Extracted text START
Lovelifeinterruptus · 30/01/2021 15:00

This is long, sorry! NC as it's all a bit personal and embarrassing and could potentially be outing if anyone recognises themselves Blush

Back in the early 90s' I was in my early 20's and was madly in love with my boyfriend 'Gary'. He wasn't perfect at first, he went to ibiza with 'the lads' a few weeks after we met and admitted to some infidelity. I wasn't perfect either and had some drunken snogs in those early weeks.

Anyway. It was an amazing time as our relationship deepened that I remember fondly. We had so much fun together. We were both into trailing around museums and art galleries and had a love of history. It was a very lustful relationship, we couldn't keep our hands off each other. I'd never had feelings like that before and was absolutely head over heels.

I had a good friend. 'Hayley'. A while after I met Gary she went through a bad break up after her bf, who she was living with, cheated on her. We found her a new place to live and she started to feel better and had a couple of boyfriends on the rebound. Gary, Hayley and I often spent time together and there were lots of times when we set her up with blind dates or we went out as a foursome with one of her boyfriends.
Extracted text END
Data under study START
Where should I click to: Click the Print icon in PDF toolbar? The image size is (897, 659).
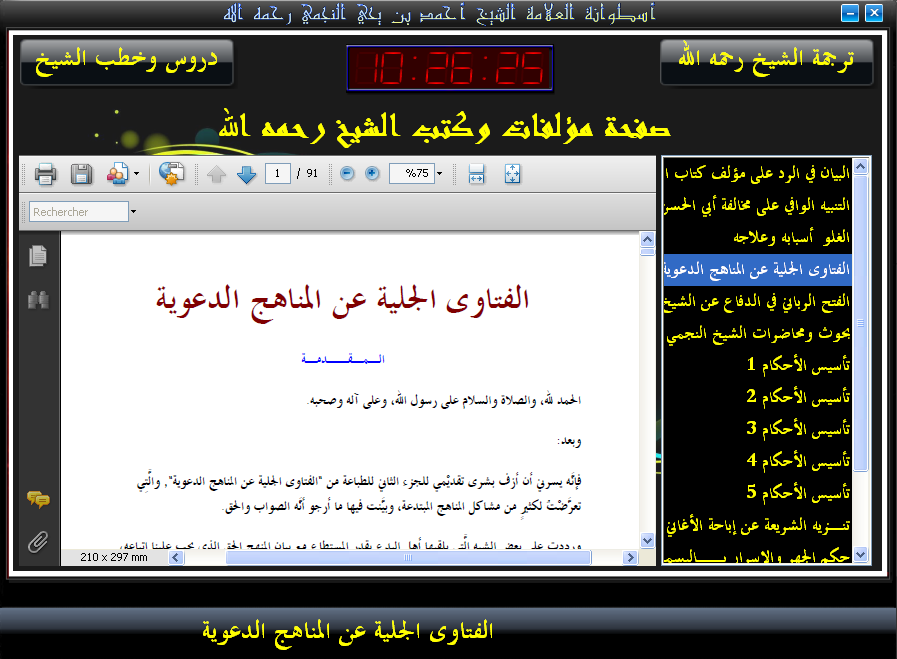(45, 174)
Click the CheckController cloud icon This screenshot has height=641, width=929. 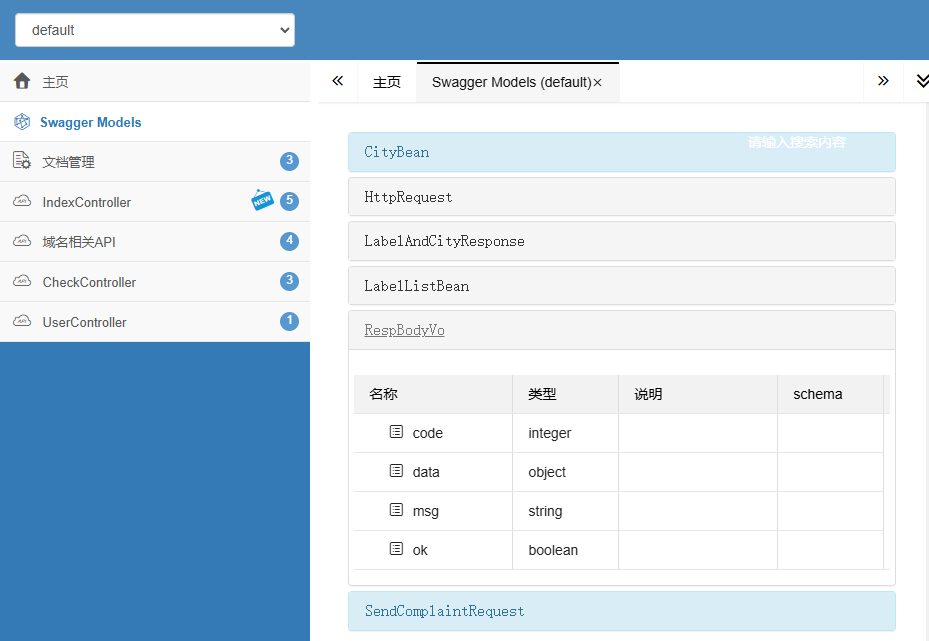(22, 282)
Data under study END
Data under study START
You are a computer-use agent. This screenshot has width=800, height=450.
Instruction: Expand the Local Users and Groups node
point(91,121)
Data under study END
> Exercise:
In one to three sentences, explain the reason the writer of the post gives for posting under NC. The records have no connection to the post.

> Solution to this problem:
The writer says the story is personal and embarrassing. It could also be outing if anyone involved recognized themselves.